このボクサー筋と呼ばれる筋肉は腕組をした時に、脇の下の肋骨部分で盛り上がる筋肉で、その作用としては専門的には


「肩甲骨を前方へ滑らせる。肩甲骨を上方回旋する。肋骨を挙上する。」

と表現しますが、ざっくり言うと



「前ならえをした状態からさらに腕を前に突き出す」動作をする時に使われる筋肉です。


よくボクサーのパンチが「伸びる」と表現されますが、これはパンチをして腕が前に突き出された後に、さらにこの前鋸筋の機能により腕が前に出るためです。


ボクサーはこの前鋸筋をうまく使って強力かつリーチの長いパンチを打つと言われています。ボクサー筋と言われる由縁はこういったところにあります。
 


前ならえ


このボクサーのパンチを参考にドラムのストロークに転用をしてみます。



ドラムヘッドにスティックがヒットした瞬間に、写真の様に腕(肩甲骨)をさらに前方に押し出します。
 


パンチングストローク


ドラムヘッドを撃ち抜くようなイメージで腕を前に押し出し、ヘッドがミュートされてしまわないようにスティックは跳ね返らせます。

この方法は、前述の前挙筋を用いる事はもちろんですが、写真の様に肘の伸展動作も入ってくる為に通常のヒットした瞬間に静止するストロークよりもかなりの衝撃がドラムに伝わります。
 

このテクニックを用いる事でことでアタックの強い、低音を多く含むオープンでパワフルな音を作り出す事が可能となります。


かなり大げさではありますが、その音の差を動画で聴き比べてみてください。 
 





前項
で紹介した、プレス(スラップ)するテクニックとも合わせて使うことで効果もさらに増します。

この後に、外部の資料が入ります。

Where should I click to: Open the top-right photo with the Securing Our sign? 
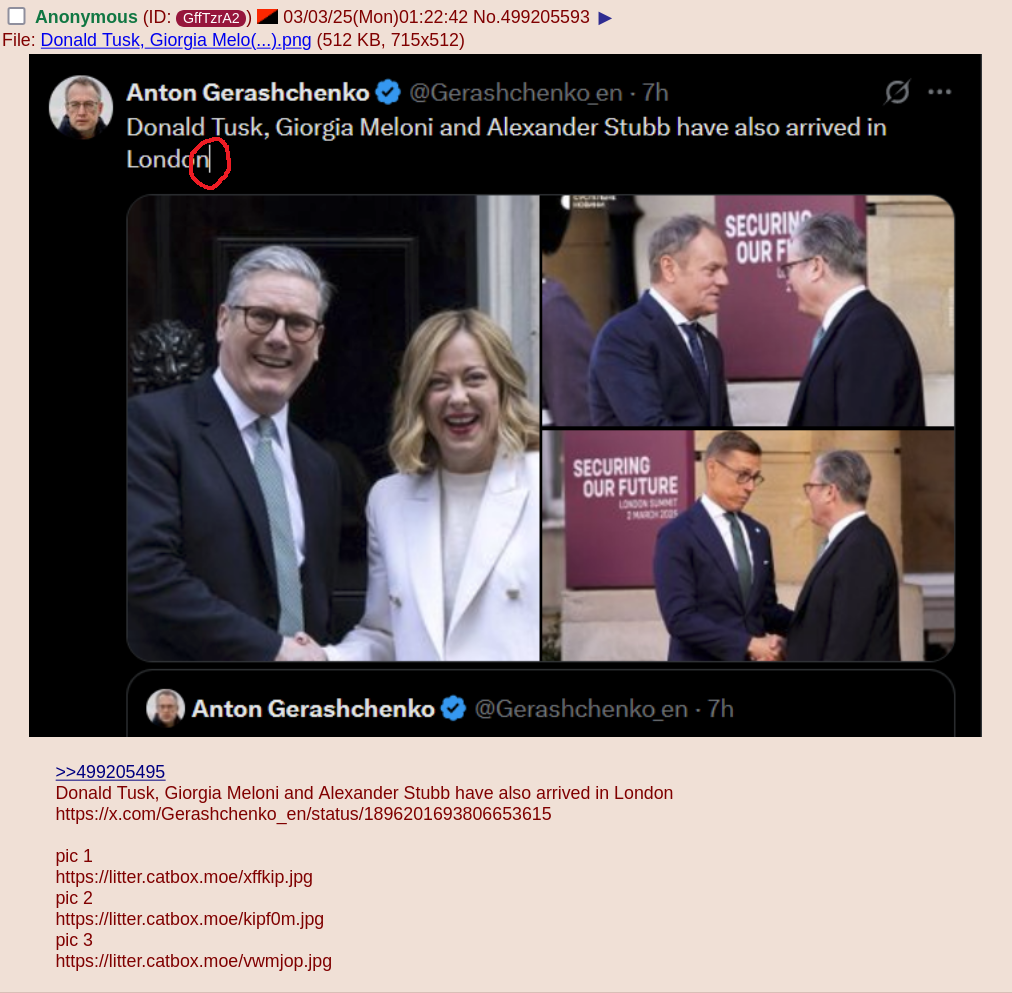tap(748, 310)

これとは別の方法になりますが、トミー・リーはこの前鋸筋の機能分も含め腕が伸びきった状態でヒットするように工夫をしている様に見受けられます。
 

彼の見た目にもダイナミックなストロークはこういったテクニックを使ったものだと思われます。

腕だけではなくさらに深いところから腕全体を前に押し出すイメージでストロークをしてみてると パワフルなドラムの音を得られるので是非試してみてください!!